Ahirette şefaatin imkânsız olduğunu belirten pek çok akli ve nakli delil ileri sürmek mümkündür. 1- Kur'an ayetleri açık ve net bir şekilde ahiret hayatında cezadan kurtulmak için şefaatçilerin fayda vermeyeceğini belirtmektedir. Bu ayetlerin ifade ettiği manaların inkârcılara şefaatin olmayacağı şeklinde tahsis etmeye imkan yoktur. 2- Allah'ın vaadi ve vaidi değişmez. Eğer Allah'ın vaadini değiştirmesi caiz olursa, vaadini değiştirmesi de caiz olur. Bu, Allah'ın insanlara Kuran’da belirlemediği sorumluluklar yüklemesi anlamına gelir ki bu da imkânsızdır. 3- Kur'an ayetleri, her insanın sadece kazandıklarının karşılığını göreceğini, Ahirette hiç bir nefsin diğer bir nefisten faydalanmasının mümkün olmadığına işaret etmektedir. Şefaat, ise bu prensip ile çelişmektedir. 4- Kıyamet gününde, Allah'tan başka otorite yoktur. Allah, Dünya hayatında, dilemesi, izin vermesi, razı olması, irade etmesi v.s. sonucu insana özgürlük vermiştir. Ahirette ise; İnsanlar bu özgürlüklerinden yoksundurlar.
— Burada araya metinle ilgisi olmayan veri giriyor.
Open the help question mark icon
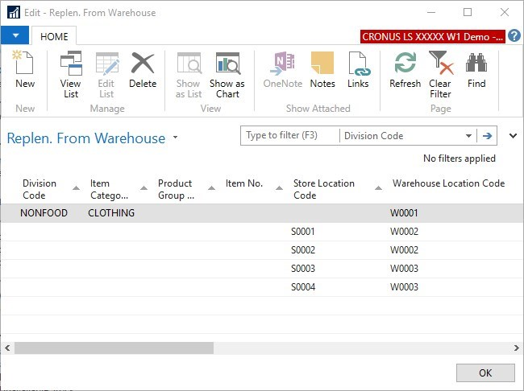click(x=514, y=36)
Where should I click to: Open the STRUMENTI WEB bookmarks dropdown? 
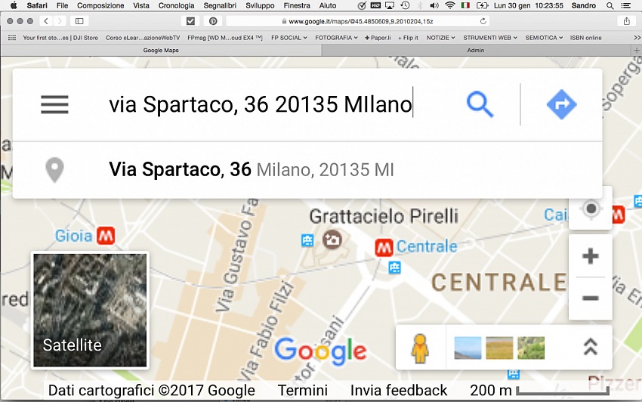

İnsanın kulluk bilincinin zayıflaması sonucu içine düştüğü günahlardan kurtulması, ancak dünya hayatında mümkündür. Ölümden sonra, insan için yapılan hiçbir iyilik fayda vermediği gibi, onun günahlarından kurtulması için gösterilen çabaların da hiç bir değeri yoktur. İnsanın günahlarından dolayı kazandığı cezadan kurtulmasının en güzel yolu tövbedir. Şefaat, aracılar vasıtasıyla cehennemden çıkarılmayı içermesine karşın, tövbe; insanın kendi fiili sonucu hiç cehenneme gitmemesini içermektedir. Bununla birlikte, günahlardan kurtulmanın bir diğer yolu, Allah'ın belirlediği güzel fiilleri yapmaya devam etmektir. Bu durumda, inanan insanın günahlardan dolayı kazandığı cezalar, iyiliklerden dolayı kazandığı sevaplarla örtülmektedir.